Activity: Say the data back exactly as it is written below.

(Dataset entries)
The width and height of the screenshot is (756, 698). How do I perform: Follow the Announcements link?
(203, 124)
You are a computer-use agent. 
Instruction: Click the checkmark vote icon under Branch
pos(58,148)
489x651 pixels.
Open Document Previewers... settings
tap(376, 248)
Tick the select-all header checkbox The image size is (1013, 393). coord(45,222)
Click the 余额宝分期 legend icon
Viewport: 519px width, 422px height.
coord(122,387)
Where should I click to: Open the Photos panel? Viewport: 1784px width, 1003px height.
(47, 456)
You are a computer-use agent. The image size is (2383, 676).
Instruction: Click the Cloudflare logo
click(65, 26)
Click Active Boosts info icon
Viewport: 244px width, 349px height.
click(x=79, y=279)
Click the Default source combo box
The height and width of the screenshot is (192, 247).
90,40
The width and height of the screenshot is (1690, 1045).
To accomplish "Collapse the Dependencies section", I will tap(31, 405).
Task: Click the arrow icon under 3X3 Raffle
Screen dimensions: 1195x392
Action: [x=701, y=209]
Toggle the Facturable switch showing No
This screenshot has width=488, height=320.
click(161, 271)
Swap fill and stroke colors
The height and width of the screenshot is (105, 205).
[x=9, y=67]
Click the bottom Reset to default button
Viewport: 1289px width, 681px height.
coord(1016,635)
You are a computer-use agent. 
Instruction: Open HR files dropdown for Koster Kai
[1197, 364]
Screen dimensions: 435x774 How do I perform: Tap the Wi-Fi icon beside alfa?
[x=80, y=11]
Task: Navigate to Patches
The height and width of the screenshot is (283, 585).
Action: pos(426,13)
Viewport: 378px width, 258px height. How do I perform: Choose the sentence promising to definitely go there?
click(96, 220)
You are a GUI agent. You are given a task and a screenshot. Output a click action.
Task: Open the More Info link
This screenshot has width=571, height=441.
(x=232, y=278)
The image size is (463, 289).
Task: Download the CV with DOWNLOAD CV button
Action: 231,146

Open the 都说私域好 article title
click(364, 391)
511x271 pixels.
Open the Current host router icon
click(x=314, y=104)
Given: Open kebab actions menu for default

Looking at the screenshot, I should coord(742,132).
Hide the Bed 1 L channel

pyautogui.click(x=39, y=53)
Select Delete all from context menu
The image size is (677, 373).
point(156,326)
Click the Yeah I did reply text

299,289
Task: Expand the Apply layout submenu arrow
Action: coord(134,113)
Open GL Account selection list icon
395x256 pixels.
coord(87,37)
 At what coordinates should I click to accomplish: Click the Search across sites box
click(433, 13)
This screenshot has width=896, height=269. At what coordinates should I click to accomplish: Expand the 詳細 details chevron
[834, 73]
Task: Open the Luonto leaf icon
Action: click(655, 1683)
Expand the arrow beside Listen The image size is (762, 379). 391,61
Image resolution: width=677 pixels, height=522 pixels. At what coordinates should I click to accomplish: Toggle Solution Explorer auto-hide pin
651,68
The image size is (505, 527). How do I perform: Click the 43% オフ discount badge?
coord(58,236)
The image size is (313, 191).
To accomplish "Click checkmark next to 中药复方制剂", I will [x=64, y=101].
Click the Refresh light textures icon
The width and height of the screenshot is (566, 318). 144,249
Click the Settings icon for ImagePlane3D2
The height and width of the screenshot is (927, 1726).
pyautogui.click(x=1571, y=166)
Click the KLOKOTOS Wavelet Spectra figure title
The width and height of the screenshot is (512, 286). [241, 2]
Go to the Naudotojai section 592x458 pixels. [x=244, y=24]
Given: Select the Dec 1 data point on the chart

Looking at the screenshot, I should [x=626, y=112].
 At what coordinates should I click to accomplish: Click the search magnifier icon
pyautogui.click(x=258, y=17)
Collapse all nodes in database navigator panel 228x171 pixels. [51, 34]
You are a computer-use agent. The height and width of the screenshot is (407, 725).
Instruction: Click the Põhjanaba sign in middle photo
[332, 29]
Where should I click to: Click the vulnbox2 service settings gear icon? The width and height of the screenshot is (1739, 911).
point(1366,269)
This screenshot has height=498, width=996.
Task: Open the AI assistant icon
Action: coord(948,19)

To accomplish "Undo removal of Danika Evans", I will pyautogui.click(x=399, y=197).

Result of this exercise:
The width and height of the screenshot is (756, 698). How do I perform: Follow the Announcements link?
(203, 124)
You are a computer-use agent. 
Instruction: Click the checkmark vote icon under Branch
pos(58,148)
489x651 pixels.
Open Document Previewers... settings
tap(376, 248)
Tick the select-all header checkbox The image size is (1013, 393). coord(45,222)
Click the 余额宝分期 legend icon
Viewport: 519px width, 422px height.
coord(122,387)
Where should I click to: Open the Photos panel? Viewport: 1784px width, 1003px height.
(47, 456)
You are a computer-use agent. The image size is (2383, 676).
Instruction: Click the Cloudflare logo
click(65, 26)
Click Active Boosts info icon
Viewport: 244px width, 349px height.
click(x=79, y=279)
Click the Default source combo box
The height and width of the screenshot is (192, 247).
90,40
The width and height of the screenshot is (1690, 1045).
To accomplish "Collapse the Dependencies section", I will tap(31, 405).
Task: Click the arrow icon under 3X3 Raffle
Screen dimensions: 1195x392
Action: [x=701, y=209]
Toggle the Facturable switch showing No
This screenshot has width=488, height=320.
click(161, 271)
Swap fill and stroke colors
The height and width of the screenshot is (105, 205).
[x=9, y=67]
Click the bottom Reset to default button
Viewport: 1289px width, 681px height.
coord(1016,635)
You are a computer-use agent. 
Instruction: Open HR files dropdown for Koster Kai
[1197, 364]
Screen dimensions: 435x774 How do I perform: Tap the Wi-Fi icon beside alfa?
[x=80, y=11]
Task: Navigate to Patches
The height and width of the screenshot is (283, 585).
Action: pos(426,13)
Viewport: 378px width, 258px height. How do I perform: Choose the sentence promising to definitely go there?
click(96, 220)
You are a GUI agent. You are given a task and a screenshot. Output a click action.
Task: Open the More Info link
This screenshot has width=571, height=441.
(x=232, y=278)
The image size is (463, 289).
Task: Download the CV with DOWNLOAD CV button
Action: 231,146

Open the 都说私域好 article title
click(364, 391)
511x271 pixels.
Open the Current host router icon
click(x=314, y=104)
Given: Open kebab actions menu for default

Looking at the screenshot, I should coord(742,132).
Hide the Bed 1 L channel

pyautogui.click(x=39, y=53)
Select Delete all from context menu
The image size is (677, 373).
point(156,326)
Click the Yeah I did reply text

299,289
Task: Expand the Apply layout submenu arrow
Action: coord(134,113)
Open GL Account selection list icon
395x256 pixels.
coord(87,37)
 At what coordinates should I click to accomplish: Click the Search across sites box
click(433, 13)
This screenshot has width=896, height=269. At what coordinates should I click to accomplish: Expand the 詳細 details chevron
[834, 73]
Task: Open the Luonto leaf icon
Action: click(655, 1683)
Expand the arrow beside Listen The image size is (762, 379). 391,61
Image resolution: width=677 pixels, height=522 pixels. At what coordinates should I click to accomplish: Toggle Solution Explorer auto-hide pin
651,68
The image size is (505, 527). How do I perform: Click the 43% オフ discount badge?
coord(58,236)
The image size is (313, 191).
To accomplish "Click checkmark next to 中药复方制剂", I will [x=64, y=101].
Click the Refresh light textures icon
The width and height of the screenshot is (566, 318). 144,249
Click the Settings icon for ImagePlane3D2
The height and width of the screenshot is (927, 1726).
pyautogui.click(x=1571, y=166)
Click the KLOKOTOS Wavelet Spectra figure title
The width and height of the screenshot is (512, 286). [241, 2]
Go to the Naudotojai section 592x458 pixels. [x=244, y=24]
Given: Select the Dec 1 data point on the chart

Looking at the screenshot, I should [x=626, y=112].
 At what coordinates should I click to accomplish: Click the search magnifier icon
pyautogui.click(x=258, y=17)
Collapse all nodes in database navigator panel 228x171 pixels. [51, 34]
You are a computer-use agent. The height and width of the screenshot is (407, 725).
Instruction: Click the Põhjanaba sign in middle photo
[332, 29]
Where should I click to: Click the vulnbox2 service settings gear icon? The width and height of the screenshot is (1739, 911).
point(1366,269)
This screenshot has height=498, width=996.
Task: Open the AI assistant icon
Action: coord(948,19)

To accomplish "Undo removal of Danika Evans", I will pyautogui.click(x=399, y=197).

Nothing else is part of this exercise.